**Text section**
— begin —

My family also had the exchange fee and MF on our unit, but we were going to do the trip even if the other family hadn't joined us, so we scored the free tickets as well as proving that we could get along with another family for a week long vacation!


----------



## bluehende (Aug 4, 2007)

*cheapest by far*

Last September we went to Massanutten for a week.  We had a great time and really enjoyed the resort.  All told with a skyauction certificate a coupon and eating in most of the time, it cost us 250 dollars. This paid for a 2 bedroom at woodstone, gas, a couple of shows for my wife and I,2 dinners out, and 1 small repair on my wifes mountain bike.  I didn't include the food we brought.  I figure this cost is already a cost of staying alive.  Our entertainment other than a few dinners and shows consisted of our passions for mountain biking and hiking.  Which are free or nearly so.

This vacation pegged the frugal meter.


----------



## Laurie (Aug 4, 2007)

— end —

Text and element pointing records

— begin —

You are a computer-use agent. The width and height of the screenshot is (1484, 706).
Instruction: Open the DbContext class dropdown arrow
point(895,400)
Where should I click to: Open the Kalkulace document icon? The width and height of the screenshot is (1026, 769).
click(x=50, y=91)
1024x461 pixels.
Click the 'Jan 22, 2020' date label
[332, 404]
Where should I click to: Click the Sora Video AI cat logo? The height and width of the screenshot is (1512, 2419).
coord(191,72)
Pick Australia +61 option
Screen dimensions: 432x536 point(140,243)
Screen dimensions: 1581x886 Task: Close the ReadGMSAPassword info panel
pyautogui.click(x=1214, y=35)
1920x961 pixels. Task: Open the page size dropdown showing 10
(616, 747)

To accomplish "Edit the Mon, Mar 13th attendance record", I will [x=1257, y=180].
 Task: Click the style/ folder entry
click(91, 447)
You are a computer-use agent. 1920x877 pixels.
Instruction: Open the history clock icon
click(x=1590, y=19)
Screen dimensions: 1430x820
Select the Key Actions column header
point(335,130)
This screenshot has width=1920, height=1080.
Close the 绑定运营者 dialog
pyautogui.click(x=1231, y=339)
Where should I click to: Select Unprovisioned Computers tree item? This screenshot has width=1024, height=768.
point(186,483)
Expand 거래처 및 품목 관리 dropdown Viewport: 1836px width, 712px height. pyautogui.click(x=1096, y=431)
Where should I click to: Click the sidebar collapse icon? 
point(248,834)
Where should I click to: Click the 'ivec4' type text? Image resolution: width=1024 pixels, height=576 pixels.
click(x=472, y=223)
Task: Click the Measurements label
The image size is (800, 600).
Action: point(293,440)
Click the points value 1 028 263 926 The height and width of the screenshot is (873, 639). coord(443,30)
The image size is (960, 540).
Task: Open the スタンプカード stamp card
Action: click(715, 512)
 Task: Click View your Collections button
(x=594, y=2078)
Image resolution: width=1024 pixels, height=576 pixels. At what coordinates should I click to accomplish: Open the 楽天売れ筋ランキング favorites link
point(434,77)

— end —

**Written problem 1**
Answer yes or no to each statement about the vacation thread, backing each answer with the deciding words from the thread: (a) The Massanutten week cost 250 dollars all told. (b) The food they brought was counted in that cost. (c) Apart from a few dinners and shows, their fun came from golf and swimming.
**Written problem 2**
In the records, quote the lines starting at the line that contains "Task: Click the style/ folder entry" and ending at the line that contains "point(248,834)".

**Written response 1**
(a) Yes: "it cost us 250 dollars"
(b) No: "I didn't include the food we brought."
(c) No: "Our entertainment other than a few dinners and shows consisted of our passions for mountain biking and hiking."

**Written response 2**
 Task: Click the style/ folder entry
click(91, 447)
You are a computer-use agent. 1920x877 pixels.
Instruction: Open the history clock icon
click(x=1590, y=19)
Screen dimensions: 1430x820
Select the Key Actions column header
point(335,130)
This screenshot has width=1920, height=1080.
Close the 绑定运营者 dialog
pyautogui.click(x=1231, y=339)
Where should I click to: Select Unprovisioned Computers tree item? This screenshot has width=1024, height=768.
point(186,483)
Expand 거래처 및 품목 관리 dropdown Viewport: 1836px width, 712px height. pyautogui.click(x=1096, y=431)
Where should I click to: Click the sidebar collapse icon? 
point(248,834)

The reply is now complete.